Copy the following rows out verbatim.

Material provided:
---------------
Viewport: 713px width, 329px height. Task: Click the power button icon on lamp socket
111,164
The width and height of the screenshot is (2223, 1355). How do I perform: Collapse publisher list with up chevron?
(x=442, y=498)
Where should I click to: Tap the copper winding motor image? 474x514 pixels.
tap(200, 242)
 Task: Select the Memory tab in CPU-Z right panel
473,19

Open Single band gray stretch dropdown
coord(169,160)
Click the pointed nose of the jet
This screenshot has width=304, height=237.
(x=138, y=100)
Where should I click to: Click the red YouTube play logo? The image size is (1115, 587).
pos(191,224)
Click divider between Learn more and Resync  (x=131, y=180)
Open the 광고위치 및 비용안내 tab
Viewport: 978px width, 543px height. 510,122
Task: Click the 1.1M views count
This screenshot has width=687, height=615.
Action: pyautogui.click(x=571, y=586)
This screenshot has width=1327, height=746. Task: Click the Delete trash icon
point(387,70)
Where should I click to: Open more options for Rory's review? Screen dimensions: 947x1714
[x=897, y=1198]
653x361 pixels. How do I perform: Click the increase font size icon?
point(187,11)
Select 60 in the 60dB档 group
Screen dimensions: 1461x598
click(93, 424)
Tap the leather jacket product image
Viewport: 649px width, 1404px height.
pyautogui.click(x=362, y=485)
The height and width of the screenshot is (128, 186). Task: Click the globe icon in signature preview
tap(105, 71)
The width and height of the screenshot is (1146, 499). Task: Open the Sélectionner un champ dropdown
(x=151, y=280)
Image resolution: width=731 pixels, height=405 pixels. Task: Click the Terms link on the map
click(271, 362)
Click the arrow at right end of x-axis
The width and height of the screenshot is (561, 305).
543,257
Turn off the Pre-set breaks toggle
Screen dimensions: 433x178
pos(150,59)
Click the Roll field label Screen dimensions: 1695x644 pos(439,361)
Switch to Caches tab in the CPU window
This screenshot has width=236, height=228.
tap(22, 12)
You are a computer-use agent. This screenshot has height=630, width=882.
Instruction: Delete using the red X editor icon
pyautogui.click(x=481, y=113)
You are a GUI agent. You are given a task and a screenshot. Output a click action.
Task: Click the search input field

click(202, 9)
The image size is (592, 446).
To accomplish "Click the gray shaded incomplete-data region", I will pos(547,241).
---------------
The solution:
Viewport: 713px width, 329px height. Task: Click the power button icon on lamp socket
111,164
The width and height of the screenshot is (2223, 1355). How do I perform: Collapse publisher list with up chevron?
(x=442, y=498)
Where should I click to: Tap the copper winding motor image? 474x514 pixels.
tap(200, 242)
 Task: Select the Memory tab in CPU-Z right panel
473,19

Open Single band gray stretch dropdown
coord(169,160)
Click the pointed nose of the jet
This screenshot has width=304, height=237.
(x=138, y=100)
Where should I click to: Click the red YouTube play logo? The image size is (1115, 587).
pos(191,224)
Click divider between Learn more and Resync  (x=131, y=180)
Open the 광고위치 및 비용안내 tab
Viewport: 978px width, 543px height. 510,122
Task: Click the 1.1M views count
This screenshot has width=687, height=615.
Action: pyautogui.click(x=571, y=586)
This screenshot has width=1327, height=746. Task: Click the Delete trash icon
point(387,70)
Where should I click to: Open more options for Rory's review? Screen dimensions: 947x1714
[x=897, y=1198]
653x361 pixels. How do I perform: Click the increase font size icon?
point(187,11)
Select 60 in the 60dB档 group
Screen dimensions: 1461x598
click(93, 424)
Tap the leather jacket product image
Viewport: 649px width, 1404px height.
pyautogui.click(x=362, y=485)
The height and width of the screenshot is (128, 186). Task: Click the globe icon in signature preview
tap(105, 71)
The width and height of the screenshot is (1146, 499). Task: Open the Sélectionner un champ dropdown
(x=151, y=280)
Image resolution: width=731 pixels, height=405 pixels. Task: Click the Terms link on the map
click(271, 362)
Click the arrow at right end of x-axis
The width and height of the screenshot is (561, 305).
543,257
Turn off the Pre-set breaks toggle
Screen dimensions: 433x178
pos(150,59)
Click the Roll field label Screen dimensions: 1695x644 pos(439,361)
Switch to Caches tab in the CPU window
This screenshot has width=236, height=228.
tap(22, 12)
You are a computer-use agent. This screenshot has height=630, width=882.
Instruction: Delete using the red X editor icon
pyautogui.click(x=481, y=113)
You are a GUI agent. You are given a task and a screenshot. Output a click action.
Task: Click the search input field

click(202, 9)
The image size is (592, 446).
To accomplish "Click the gray shaded incomplete-data region", I will pos(547,241).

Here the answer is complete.